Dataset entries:
::::::::

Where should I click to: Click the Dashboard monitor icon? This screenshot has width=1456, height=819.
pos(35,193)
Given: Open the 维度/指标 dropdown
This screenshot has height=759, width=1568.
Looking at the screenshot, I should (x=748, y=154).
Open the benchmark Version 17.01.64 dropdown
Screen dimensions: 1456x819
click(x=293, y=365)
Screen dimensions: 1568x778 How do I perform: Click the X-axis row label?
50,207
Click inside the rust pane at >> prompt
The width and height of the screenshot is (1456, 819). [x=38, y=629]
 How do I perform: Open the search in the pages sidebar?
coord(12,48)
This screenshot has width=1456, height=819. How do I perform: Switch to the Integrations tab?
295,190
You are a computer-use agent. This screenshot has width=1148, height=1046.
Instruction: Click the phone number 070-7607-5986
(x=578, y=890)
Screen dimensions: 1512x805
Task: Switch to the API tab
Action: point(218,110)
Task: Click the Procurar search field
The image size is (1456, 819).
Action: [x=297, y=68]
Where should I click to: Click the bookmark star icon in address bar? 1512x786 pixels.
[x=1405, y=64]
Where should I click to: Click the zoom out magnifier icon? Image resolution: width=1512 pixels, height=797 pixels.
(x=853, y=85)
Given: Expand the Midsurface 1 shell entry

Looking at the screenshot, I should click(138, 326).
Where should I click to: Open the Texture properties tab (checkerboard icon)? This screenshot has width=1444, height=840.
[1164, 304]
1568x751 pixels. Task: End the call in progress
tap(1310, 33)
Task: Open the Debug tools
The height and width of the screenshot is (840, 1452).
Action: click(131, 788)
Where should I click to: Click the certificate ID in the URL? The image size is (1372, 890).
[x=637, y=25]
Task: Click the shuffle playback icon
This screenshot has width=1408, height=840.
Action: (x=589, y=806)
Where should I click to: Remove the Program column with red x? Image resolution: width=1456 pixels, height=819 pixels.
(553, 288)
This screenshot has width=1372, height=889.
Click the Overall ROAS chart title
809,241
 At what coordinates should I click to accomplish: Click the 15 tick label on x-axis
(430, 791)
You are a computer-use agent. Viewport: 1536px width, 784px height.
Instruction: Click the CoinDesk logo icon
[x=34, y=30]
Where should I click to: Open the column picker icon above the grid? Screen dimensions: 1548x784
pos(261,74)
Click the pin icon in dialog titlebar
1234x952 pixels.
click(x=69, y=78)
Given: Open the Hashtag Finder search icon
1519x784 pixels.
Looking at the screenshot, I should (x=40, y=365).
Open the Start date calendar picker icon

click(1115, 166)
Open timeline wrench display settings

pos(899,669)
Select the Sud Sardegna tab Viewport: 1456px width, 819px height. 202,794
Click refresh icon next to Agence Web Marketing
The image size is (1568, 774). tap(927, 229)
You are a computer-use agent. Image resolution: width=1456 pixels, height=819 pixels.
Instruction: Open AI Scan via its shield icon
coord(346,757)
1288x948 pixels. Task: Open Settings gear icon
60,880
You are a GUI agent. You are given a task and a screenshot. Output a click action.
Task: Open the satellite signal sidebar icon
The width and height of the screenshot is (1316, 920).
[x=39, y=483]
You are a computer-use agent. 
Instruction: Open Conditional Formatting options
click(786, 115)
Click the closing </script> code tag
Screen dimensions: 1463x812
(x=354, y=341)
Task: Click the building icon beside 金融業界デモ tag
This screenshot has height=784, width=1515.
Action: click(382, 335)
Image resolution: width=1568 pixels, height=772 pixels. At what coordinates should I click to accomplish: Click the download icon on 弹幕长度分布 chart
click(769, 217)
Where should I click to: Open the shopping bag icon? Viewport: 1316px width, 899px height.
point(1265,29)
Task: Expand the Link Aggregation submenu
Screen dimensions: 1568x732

::::::::

▶ **Assignment**
Look through the entries above and quote exactly the lines from the line with "Where should I click to: Click the zoom" to the line with "This screenshot has width=1372, height=889.", counting both of those lines.

▶ **Task result**
Where should I click to: Click the zoom out magnifier icon? Image resolution: width=1512 pixels, height=797 pixels.
(x=853, y=85)
Given: Expand the Midsurface 1 shell entry

Looking at the screenshot, I should click(138, 326).
Where should I click to: Open the Texture properties tab (checkerboard icon)? This screenshot has width=1444, height=840.
[1164, 304]
1568x751 pixels. Task: End the call in progress
tap(1310, 33)
Task: Open the Debug tools
The height and width of the screenshot is (840, 1452).
Action: click(131, 788)
Where should I click to: Click the certificate ID in the URL? The image size is (1372, 890).
[x=637, y=25]
Task: Click the shuffle playback icon
This screenshot has width=1408, height=840.
Action: (x=589, y=806)
Where should I click to: Remove the Program column with red x? Image resolution: width=1456 pixels, height=819 pixels.
(553, 288)
This screenshot has width=1372, height=889.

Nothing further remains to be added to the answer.